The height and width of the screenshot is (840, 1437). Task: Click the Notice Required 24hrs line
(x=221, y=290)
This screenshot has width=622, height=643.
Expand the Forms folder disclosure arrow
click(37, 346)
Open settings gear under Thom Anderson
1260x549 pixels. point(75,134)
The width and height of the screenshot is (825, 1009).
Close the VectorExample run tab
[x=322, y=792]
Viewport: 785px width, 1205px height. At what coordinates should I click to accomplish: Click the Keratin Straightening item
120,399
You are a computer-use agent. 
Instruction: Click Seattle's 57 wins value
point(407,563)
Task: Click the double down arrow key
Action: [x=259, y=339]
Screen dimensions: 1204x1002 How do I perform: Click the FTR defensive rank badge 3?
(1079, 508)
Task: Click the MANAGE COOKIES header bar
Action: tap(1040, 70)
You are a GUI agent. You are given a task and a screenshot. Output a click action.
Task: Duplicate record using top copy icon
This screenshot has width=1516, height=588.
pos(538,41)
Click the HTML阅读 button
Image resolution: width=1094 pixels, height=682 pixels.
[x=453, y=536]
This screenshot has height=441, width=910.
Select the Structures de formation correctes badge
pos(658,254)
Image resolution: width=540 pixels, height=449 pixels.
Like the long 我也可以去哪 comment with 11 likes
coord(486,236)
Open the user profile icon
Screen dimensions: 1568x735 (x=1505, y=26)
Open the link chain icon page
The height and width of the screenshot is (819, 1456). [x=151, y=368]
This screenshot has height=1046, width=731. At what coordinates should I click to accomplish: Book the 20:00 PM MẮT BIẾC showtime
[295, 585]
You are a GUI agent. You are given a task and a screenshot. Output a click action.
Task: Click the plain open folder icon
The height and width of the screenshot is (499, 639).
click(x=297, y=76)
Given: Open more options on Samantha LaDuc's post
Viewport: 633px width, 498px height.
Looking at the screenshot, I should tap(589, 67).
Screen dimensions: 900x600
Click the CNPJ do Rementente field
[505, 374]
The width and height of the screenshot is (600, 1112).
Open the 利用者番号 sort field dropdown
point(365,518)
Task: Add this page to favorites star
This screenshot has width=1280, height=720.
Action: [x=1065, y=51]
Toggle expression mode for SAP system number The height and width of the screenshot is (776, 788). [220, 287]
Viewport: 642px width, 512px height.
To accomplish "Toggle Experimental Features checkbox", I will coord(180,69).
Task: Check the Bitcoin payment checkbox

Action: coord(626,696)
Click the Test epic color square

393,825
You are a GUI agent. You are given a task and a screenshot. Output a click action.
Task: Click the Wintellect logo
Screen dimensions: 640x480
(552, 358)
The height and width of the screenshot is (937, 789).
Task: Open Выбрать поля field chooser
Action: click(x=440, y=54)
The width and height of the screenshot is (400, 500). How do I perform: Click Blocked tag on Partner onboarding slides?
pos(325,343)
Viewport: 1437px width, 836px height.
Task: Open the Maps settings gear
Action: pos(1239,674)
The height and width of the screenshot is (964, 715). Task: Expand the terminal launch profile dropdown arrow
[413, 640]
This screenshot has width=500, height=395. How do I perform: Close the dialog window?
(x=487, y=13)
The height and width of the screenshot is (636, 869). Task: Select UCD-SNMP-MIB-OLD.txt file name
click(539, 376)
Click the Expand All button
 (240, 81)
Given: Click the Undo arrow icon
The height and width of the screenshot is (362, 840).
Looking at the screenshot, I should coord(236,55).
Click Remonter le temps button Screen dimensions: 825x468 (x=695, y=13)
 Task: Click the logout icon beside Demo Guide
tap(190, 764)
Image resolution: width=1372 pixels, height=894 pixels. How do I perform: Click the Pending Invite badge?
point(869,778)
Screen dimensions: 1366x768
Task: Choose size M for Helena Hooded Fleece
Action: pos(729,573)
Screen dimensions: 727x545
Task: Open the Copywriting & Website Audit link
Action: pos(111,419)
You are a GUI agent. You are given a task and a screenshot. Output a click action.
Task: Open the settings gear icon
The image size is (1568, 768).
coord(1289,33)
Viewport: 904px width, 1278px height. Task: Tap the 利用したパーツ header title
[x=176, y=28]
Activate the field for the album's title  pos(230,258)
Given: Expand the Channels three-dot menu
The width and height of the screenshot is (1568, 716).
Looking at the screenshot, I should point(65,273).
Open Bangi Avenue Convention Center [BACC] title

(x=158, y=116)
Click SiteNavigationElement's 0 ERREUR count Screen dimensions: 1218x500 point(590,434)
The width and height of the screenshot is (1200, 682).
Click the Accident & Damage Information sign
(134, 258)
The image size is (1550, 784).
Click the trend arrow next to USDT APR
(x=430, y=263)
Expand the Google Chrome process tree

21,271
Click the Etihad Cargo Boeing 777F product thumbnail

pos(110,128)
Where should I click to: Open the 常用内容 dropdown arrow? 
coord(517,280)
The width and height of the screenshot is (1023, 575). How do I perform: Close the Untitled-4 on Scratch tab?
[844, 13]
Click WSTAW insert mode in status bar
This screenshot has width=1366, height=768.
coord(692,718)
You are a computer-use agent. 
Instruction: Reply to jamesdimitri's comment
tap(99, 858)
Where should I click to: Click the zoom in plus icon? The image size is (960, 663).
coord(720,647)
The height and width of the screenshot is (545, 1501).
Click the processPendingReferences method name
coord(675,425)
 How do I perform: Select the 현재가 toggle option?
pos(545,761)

THE PROBLEM:
What do the lines above say from the one containing "Click the HTML阅读 button" down to the one containing "Image resolution: width=540"? Return them exactly, both end lines included, and only them.

PROBLEM SOLUTION:
Click the HTML阅读 button
Image resolution: width=1094 pixels, height=682 pixels.
[x=453, y=536]
This screenshot has height=441, width=910.
Select the Structures de formation correctes badge
pos(658,254)
Image resolution: width=540 pixels, height=449 pixels.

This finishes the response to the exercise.